Phipps v Pears [1965] 1 QB 76, CA
Negative easement of protection against the weather by a neighbour’s house
Facts
The plaintiff and defendant both owned houses which were adjacent to one another, on Market Street, Warwick. Phipps did not insulate his house, including the wall which bordered the house of the Pears. The reason was that he felt the houses on either side provided his house with enough insulation. Pears demolished his house. As a result, Phipps house became exposed to the elements and cracks appeared on the wall, as a result of exposure to the weather. Phipps started the action seeking compensation for the damage to his house, claiming that he had a prescriptive right to have his house protected from the elements by the neighbouring house. Essentially, he claimed a negative easement which prevented the adjoining house from being demolished.
Issue
The issue in this case was whether it was possible for the owner of one house to claim a right to have his house protected by the elements from another house and therefore, whether it was possible for the claim negative easement against an adjoining house being torn down to exist?
Decision/Outcome
The court rejected the claim and held that a mere loss of some benefit derived to one’s property by an action of his neighbour on his own property as not sufficient ground to claim a negative easement.

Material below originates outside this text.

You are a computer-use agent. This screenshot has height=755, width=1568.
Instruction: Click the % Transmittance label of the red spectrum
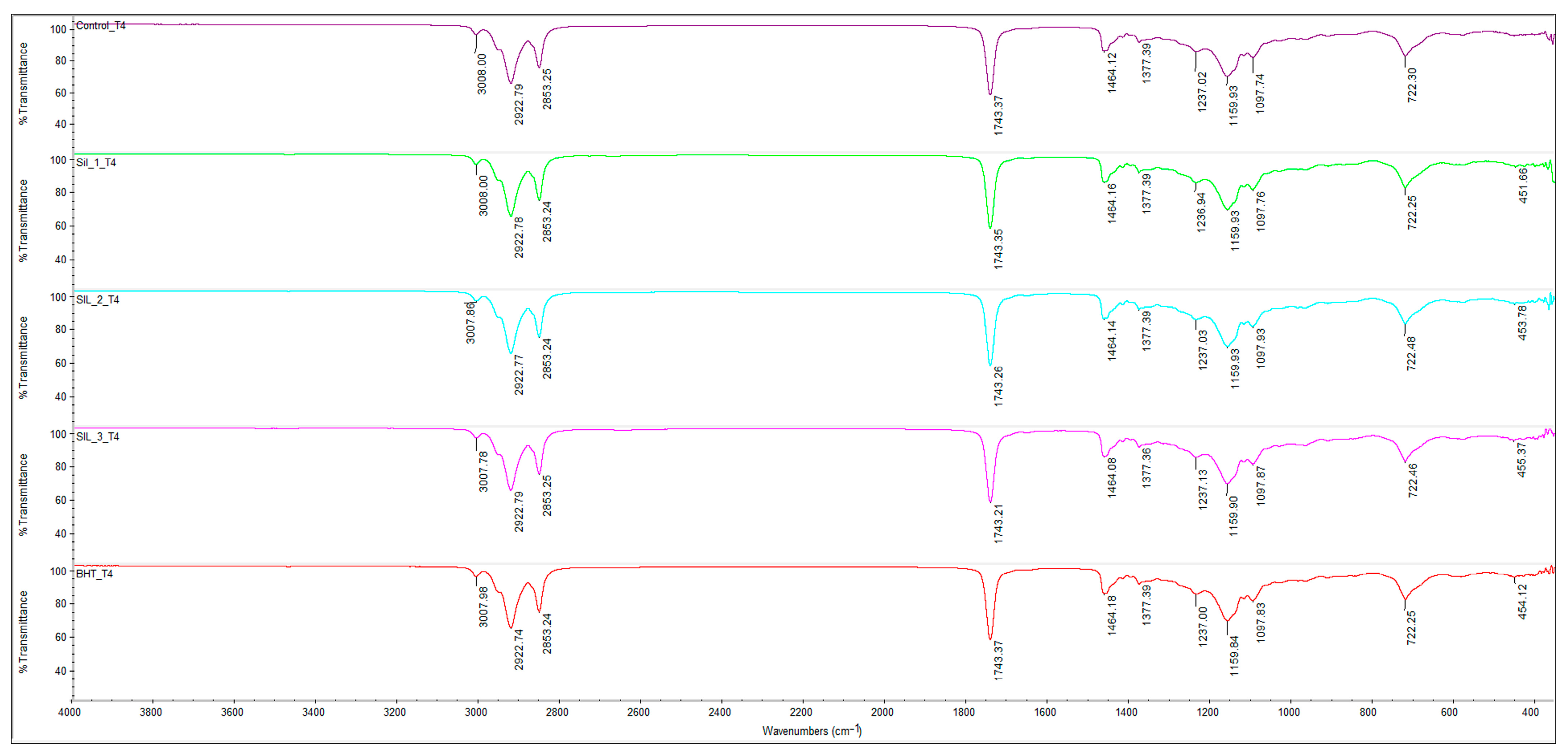(23, 631)
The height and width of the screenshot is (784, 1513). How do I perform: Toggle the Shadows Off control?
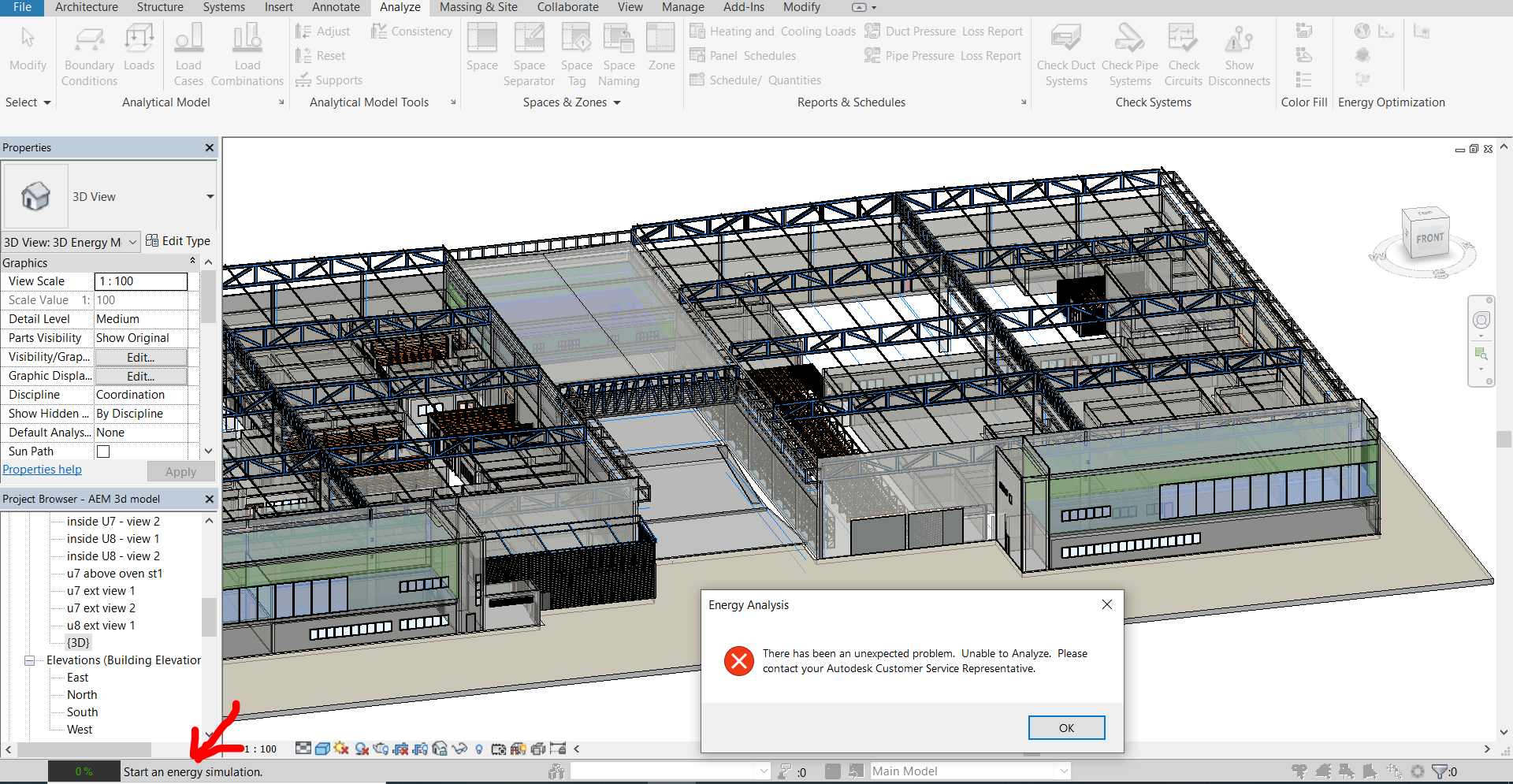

“Every man is entitled to pull down his house if he likes. If it exposes your house to the weather, that is your misfortune. It is no wrong on his part. Likewise, every man is entitled to cut down his trees if he likes, even if it leaves you without shelter from the wind or shade from the sun, see the decision of the Master of the Rolls in Ireland. There is no such easement known to the law as an easement to be protected from the weather.” (Lord Denning)
Updated 21 March 2026
This case summary accurately reflects the decision in Phipps v Pears [1965] 1 QB 76. The principle established — that there is no easement known to law to be protected from the weather, and that negative easements will not readily be recognised by the courts — remains good law. No subsequent legislation or case law has overturned or materially qualified this principle. The law on negative easements in England and Wales continues to be restrictive, and Phipps v Pears is still regularly cited as authority for the refusal to extend the categories of negative easements. Readers should note that while the article is accurate as a case summary, the broader context of easements is also governed by the Land Registration Act 2002 and, in relation to implied easements, by the case of Wood v Waddington [2015] EWCA Civ 538 and the continued application of section 62 of the Law of Property Act 1925, though none of these developments affect the specific negative easement principle in this case.